By the numbers

Published On 13/08/2014 | By Jessica Waters | Mergers

Our colleagues at KWM in London recently summed up the UK Competition and Markets Authority’s (CMA) track record on phase 1 UK merger enquiries (see their article here) based on statistics published by the CMA.

The CMA has seen a decline in the overall number of merger decisions in the past year. It made 65 phase 1 merger decisions in 2013-14, down from 100 in each of 2012-13 and 2011-12. Similarly, the Australian Competition and Consumer Commission (ACCC) also had a reduced number of merger reviews cross its desk. The ACCC considered 289 matters (pre-assessments and reviews) in 2012-13, down approximately 25% from 340 in 2011-12. Of those mergers considered by the ACCC, 213 were pre-assessed, 64 went to public review and 12 were confidentially reviewed, representing a decrease across the board from 2011-12.

The ACCC remained fairly steady in providing conditional clearance of mergers, accepting enforceable undertakings in 2 cases in 2012-13 (down one from 2011-12). In contrast, the CMA did not use undertakings to clear any mergers at phase 1 in 2013-14 (a sharp drop from the 10 undertakings it accepted the previous year).

## Requests
• a. Copy the passage of the merger statistics article from "By the numbers" to "board from 2011-12.".
• b. According to the merger statistics article, how many phase 1 merger decisions did the CMA make in 2013-14?
• c. Write the next part of the merger statistics article, picking up after its last sentence.
The records have no connection to the merger statistics article.

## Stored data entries
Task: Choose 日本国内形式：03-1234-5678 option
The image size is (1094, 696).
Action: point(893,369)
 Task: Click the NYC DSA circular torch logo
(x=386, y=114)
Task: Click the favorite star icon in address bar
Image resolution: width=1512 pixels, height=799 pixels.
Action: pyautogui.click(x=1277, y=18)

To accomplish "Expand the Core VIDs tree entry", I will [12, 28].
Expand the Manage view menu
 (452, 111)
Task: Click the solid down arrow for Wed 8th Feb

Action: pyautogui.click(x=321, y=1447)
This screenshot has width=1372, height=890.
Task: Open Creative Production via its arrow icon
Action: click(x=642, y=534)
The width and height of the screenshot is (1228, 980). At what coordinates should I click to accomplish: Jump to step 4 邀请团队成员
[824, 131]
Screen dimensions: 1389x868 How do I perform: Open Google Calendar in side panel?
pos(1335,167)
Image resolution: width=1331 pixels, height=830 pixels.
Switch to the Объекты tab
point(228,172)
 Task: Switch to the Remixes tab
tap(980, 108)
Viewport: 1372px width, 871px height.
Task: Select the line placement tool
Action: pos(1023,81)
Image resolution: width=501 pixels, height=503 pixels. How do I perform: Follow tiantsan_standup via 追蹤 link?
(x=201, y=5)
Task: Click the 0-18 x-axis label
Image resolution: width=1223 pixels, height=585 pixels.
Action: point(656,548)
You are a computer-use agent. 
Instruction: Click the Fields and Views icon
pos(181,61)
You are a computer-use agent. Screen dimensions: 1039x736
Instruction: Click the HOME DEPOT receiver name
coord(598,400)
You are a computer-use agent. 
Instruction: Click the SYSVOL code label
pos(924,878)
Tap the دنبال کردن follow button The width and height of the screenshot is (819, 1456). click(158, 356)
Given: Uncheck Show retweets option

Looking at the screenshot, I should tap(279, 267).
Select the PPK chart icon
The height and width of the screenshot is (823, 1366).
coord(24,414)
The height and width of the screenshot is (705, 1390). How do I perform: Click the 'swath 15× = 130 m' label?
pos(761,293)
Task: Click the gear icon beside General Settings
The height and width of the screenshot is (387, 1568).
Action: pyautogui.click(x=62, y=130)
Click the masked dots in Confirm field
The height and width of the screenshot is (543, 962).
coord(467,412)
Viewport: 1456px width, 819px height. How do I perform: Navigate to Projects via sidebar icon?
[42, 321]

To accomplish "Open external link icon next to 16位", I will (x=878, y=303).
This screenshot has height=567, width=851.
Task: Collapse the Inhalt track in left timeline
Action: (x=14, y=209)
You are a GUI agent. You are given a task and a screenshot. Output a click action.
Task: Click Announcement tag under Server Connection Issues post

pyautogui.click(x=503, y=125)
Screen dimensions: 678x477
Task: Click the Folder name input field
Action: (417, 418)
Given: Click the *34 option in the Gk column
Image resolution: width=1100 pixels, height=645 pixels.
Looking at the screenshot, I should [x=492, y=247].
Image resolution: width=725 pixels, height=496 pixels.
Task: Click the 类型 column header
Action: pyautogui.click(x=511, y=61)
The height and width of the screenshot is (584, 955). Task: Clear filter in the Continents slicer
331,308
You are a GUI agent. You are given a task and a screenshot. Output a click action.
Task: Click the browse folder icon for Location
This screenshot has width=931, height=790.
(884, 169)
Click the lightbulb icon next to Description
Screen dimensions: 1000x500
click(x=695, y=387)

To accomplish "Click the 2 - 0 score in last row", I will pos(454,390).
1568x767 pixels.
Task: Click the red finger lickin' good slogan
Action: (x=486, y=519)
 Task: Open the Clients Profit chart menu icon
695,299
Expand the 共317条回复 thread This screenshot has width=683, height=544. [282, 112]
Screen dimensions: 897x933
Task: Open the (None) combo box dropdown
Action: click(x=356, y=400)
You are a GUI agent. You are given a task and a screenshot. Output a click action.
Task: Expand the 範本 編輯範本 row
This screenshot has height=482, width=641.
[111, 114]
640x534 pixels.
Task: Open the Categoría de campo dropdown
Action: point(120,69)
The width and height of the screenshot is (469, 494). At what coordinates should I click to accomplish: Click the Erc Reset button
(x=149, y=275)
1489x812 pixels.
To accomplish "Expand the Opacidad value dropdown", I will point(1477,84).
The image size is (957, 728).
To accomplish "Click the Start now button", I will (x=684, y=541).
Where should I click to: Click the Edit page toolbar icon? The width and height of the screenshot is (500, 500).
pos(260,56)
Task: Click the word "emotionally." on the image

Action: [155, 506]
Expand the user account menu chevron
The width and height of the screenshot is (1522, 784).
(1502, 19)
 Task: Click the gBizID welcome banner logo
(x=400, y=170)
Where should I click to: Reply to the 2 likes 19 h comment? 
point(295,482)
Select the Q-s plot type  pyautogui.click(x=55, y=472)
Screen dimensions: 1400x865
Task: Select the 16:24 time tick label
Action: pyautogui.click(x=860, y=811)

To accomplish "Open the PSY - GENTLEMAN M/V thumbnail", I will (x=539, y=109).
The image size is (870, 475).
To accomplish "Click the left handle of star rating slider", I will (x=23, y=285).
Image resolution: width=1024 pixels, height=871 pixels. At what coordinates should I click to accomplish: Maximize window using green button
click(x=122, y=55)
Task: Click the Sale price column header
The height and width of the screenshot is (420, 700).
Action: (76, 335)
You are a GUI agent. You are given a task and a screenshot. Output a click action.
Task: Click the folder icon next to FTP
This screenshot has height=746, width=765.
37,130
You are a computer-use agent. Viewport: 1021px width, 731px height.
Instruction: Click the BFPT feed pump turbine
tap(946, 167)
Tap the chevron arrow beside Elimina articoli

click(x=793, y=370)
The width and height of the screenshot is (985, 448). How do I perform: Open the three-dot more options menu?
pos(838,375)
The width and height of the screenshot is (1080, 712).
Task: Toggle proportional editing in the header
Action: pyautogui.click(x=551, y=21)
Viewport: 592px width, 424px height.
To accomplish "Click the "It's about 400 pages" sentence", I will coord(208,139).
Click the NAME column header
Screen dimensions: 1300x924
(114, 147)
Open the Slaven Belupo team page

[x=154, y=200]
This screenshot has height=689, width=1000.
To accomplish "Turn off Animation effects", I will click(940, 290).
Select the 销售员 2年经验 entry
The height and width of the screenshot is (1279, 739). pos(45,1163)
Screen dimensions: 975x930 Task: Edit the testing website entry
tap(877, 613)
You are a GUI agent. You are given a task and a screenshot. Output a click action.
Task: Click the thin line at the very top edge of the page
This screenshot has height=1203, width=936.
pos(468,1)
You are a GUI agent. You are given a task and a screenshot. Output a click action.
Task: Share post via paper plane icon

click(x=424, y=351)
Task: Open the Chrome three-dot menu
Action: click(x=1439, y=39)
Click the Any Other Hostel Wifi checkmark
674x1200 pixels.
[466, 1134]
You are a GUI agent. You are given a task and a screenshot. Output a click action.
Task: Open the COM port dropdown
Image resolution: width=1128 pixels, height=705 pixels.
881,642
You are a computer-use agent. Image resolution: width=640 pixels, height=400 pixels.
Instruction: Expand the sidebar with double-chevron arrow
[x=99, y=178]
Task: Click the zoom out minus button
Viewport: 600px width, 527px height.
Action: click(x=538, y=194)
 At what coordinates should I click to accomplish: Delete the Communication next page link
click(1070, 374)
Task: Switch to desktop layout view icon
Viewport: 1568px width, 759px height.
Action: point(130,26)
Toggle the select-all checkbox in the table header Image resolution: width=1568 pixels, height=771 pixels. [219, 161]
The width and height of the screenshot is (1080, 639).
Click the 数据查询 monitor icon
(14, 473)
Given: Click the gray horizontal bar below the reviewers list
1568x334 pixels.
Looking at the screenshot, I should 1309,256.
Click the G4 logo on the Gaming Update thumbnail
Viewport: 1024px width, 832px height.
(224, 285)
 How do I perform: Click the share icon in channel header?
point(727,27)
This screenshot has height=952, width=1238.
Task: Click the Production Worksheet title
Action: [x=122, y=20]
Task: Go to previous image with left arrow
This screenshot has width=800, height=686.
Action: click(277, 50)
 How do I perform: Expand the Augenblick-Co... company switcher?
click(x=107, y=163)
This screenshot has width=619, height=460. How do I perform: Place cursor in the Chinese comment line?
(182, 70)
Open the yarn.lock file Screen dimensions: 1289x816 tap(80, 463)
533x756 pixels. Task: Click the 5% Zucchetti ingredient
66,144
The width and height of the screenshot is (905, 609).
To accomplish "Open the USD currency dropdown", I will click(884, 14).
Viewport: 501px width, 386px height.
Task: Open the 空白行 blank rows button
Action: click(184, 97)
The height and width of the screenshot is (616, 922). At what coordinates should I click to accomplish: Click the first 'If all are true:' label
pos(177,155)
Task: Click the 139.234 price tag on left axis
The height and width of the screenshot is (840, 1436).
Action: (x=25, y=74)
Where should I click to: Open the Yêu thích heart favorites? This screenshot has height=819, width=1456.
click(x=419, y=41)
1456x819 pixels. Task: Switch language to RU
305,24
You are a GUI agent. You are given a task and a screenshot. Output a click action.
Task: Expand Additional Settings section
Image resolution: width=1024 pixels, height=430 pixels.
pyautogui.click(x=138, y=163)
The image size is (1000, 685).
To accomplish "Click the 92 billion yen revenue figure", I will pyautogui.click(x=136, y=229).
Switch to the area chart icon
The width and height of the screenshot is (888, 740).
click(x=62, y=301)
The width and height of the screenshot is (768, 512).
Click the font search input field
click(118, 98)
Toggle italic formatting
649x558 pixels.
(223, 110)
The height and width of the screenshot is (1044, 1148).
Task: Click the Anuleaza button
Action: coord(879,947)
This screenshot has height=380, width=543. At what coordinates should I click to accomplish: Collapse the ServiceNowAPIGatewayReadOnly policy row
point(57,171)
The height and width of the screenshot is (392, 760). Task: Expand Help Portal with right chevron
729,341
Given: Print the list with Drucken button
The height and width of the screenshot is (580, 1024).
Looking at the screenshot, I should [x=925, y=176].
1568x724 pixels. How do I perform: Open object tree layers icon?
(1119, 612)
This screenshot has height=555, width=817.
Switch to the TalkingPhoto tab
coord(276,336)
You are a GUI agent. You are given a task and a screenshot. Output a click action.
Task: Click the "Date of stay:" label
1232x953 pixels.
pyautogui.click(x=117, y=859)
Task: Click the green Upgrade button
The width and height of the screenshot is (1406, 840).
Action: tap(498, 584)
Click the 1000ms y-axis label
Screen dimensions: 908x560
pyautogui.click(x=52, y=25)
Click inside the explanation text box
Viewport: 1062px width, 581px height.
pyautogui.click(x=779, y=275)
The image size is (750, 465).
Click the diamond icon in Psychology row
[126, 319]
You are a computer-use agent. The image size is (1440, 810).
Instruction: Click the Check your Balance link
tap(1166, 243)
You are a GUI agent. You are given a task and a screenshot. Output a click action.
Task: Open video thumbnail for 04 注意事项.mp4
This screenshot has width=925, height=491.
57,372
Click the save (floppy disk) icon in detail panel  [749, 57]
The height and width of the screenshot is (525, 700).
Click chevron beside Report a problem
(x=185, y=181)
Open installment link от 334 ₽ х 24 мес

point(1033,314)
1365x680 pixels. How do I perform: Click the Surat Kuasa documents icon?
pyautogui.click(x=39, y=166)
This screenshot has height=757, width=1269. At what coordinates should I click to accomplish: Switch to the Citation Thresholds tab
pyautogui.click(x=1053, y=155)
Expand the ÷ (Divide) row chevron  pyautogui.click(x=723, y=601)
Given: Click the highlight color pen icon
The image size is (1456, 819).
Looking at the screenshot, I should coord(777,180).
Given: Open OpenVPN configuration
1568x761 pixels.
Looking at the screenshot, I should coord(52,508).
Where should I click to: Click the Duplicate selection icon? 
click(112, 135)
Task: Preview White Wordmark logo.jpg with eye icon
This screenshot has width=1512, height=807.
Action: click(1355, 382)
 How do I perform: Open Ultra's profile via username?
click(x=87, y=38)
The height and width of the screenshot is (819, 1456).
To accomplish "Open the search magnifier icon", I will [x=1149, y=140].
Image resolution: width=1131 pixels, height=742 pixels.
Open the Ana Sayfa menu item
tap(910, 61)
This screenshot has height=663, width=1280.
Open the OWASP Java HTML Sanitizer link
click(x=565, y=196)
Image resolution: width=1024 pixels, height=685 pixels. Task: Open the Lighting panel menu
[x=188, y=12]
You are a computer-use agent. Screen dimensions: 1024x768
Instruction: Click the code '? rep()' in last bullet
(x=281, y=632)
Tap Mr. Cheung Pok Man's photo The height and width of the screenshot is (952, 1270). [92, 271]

## Results by task
• a.
By the numbers

Published On 13/08/2014 | By Jessica Waters | Mergers

Our colleagues at KWM in London recently summed up the UK Competition and Markets Authority’s (CMA) track record on phase 1 UK merger enquiries (see their article here) based on statistics published by the CMA.

The CMA has seen a decline in the overall number of merger decisions in the past year. It made 65 phase 1 merger decisions in 2013-14, down from 100 in each of 2012-13 and 2011-12. Similarly, the Australian Competition and Consumer Commission (ACCC) also had a reduced number of merger reviews cross its desk. The ACCC considered 289 matters (pre-assessments and reviews) in 2012-13, down approximately 25% from 340 in 2011-12. Of those mergers considered by the ACCC, 213 were pre-assessed, 64 went to public review and 12 were confidentially reviewed, representing a decrease across the board from 2011-12.

• b. 65

• c.
A comparative table is set out below.

ACCC merger matters CMA merger matters
2012-13 2011-12 % change 2013-14 2012-13 % change
Unconditional clearance 55 60 – 8% Unconditional clearance 45 53 – 16%
Clearance with undertakings 2 3 – 33% OFT/CMA clearance with undertakings 0 10 – 100%
Publicly Opposed by ACCC 6 1 + 600% Referred to Competition Commission 8 14 – 43%
Appealed to the Australian Competition Tribunal (ACT)* 0 0 0% Opposed by Competition Commission 2 2 0%
Other (confidential concernsor opposition expressed by ACCC, withdrawn, variations) 13 26 – 50% Other (found not to qualify) 12 23 – 48%
Total reviews (public and confidential) 76 90 – 16% Total reviews by OFT/CMA 65** 100** – 35%

* This does not include the ACT’s authorisation of AGL Energy’s proposed acquisition of Macquarie Generation assets in June 2014. The ACCC had refused to informally clear the acquisition and AGL applied to the ACT for authorisation in March 2014.

** This total does not included the decisions by the Competition Commission to oppose the merger.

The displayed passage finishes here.